H.E. German Federal Chancellor Dr Angela Merkel said: "The current Covid-19 pandemic has taught us that we can only fight pandemics and epidemics together. The new WHO Hub will be a global platform for pandemic prevention, bringing together various governmental,
academic and private sector institutions. I am delighted that WHO chose Berlin as its location and invite partners from all around the world to contribute to the WHO hub."
The WHO Hub for Pandemic and Epidemic Intelligence is part of WHO’s Health Emergencies Programme and will be a new collaboration of countries and partners worldwide, driving innovations to increase availability and linkage of diverse data; develop
tools and predictive models for risk analysis; and to monitor disease control measures, community acceptance and infodemics. Critically, the WHO Hub will support the work of public health experts and policy-makers in all countries with insights so
they can take rapid decisions to prevent and respond to future public health emergencies.

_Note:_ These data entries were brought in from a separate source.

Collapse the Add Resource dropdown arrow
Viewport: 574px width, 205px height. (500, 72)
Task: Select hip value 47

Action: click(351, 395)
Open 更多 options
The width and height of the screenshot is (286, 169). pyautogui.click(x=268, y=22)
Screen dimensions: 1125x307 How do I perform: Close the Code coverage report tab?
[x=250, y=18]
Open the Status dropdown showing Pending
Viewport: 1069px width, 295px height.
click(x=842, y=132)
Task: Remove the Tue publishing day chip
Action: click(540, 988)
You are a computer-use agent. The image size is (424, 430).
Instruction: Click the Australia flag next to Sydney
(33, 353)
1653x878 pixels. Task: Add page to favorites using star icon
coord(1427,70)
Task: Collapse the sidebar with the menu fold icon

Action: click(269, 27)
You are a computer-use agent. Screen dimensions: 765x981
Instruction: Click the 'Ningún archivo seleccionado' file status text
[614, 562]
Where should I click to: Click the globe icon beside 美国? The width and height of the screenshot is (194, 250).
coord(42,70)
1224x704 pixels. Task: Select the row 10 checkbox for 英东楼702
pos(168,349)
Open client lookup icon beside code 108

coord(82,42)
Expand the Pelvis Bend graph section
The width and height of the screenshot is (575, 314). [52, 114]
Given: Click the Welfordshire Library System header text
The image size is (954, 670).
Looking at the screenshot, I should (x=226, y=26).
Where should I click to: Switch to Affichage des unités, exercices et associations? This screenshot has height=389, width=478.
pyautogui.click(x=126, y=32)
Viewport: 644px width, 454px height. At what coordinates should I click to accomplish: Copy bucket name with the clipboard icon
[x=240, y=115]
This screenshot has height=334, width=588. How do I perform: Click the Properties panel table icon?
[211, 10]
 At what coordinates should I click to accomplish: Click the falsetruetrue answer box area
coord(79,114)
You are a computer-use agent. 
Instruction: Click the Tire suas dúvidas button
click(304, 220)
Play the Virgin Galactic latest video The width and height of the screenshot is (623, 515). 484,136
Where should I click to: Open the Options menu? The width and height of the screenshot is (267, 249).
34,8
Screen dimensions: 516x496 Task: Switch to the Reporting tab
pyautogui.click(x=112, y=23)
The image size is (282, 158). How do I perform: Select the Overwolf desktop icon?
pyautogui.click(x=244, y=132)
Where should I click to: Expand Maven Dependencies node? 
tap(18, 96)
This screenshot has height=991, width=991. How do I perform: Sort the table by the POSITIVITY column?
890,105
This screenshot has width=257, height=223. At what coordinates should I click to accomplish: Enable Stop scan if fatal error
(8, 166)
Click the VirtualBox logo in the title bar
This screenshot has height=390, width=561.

“We need to identify pandemic and epidemic risks as quickly as possible, wherever they occur in the world. For that aim, we need to strengthen the global early warning surveillance system with improved collection of health-related data and inter-disciplinary
risk analysis,” said Jens Spahn, German Minister of Health. “Germany has consistently been committed to support WHO’s work in preparing for and responding to health emergencies, and the WHO Hub is a concrete initiative that will
make the world safer.”
Working with partners globally, the WHO Hub will drive a scale-up in innovation for existing forecasting and early warning capacities in WHO and Member States. At the same time, the WHO Hub will accelerate global collaborations across public and private sector organizations, academia, and international partner networks. It will help them to collaborate and co-create the necessary tools for managing and analyzing data for early warning surveillance. It will also promote greater access to data and information.
“One of the lessons of COVID-19 is that world needs a significant leap forward in data analysis to help leaders make informed public health decisions,” said Dr Tedros Adhanom Ghebreyesus, WHO Director-General. “This requires harnessing the potential of advanced technologies such as artificial intelligence, combining diverse data sources, and collaborating across multiple disciplines. Better data and better analytics will lead to better decisions.”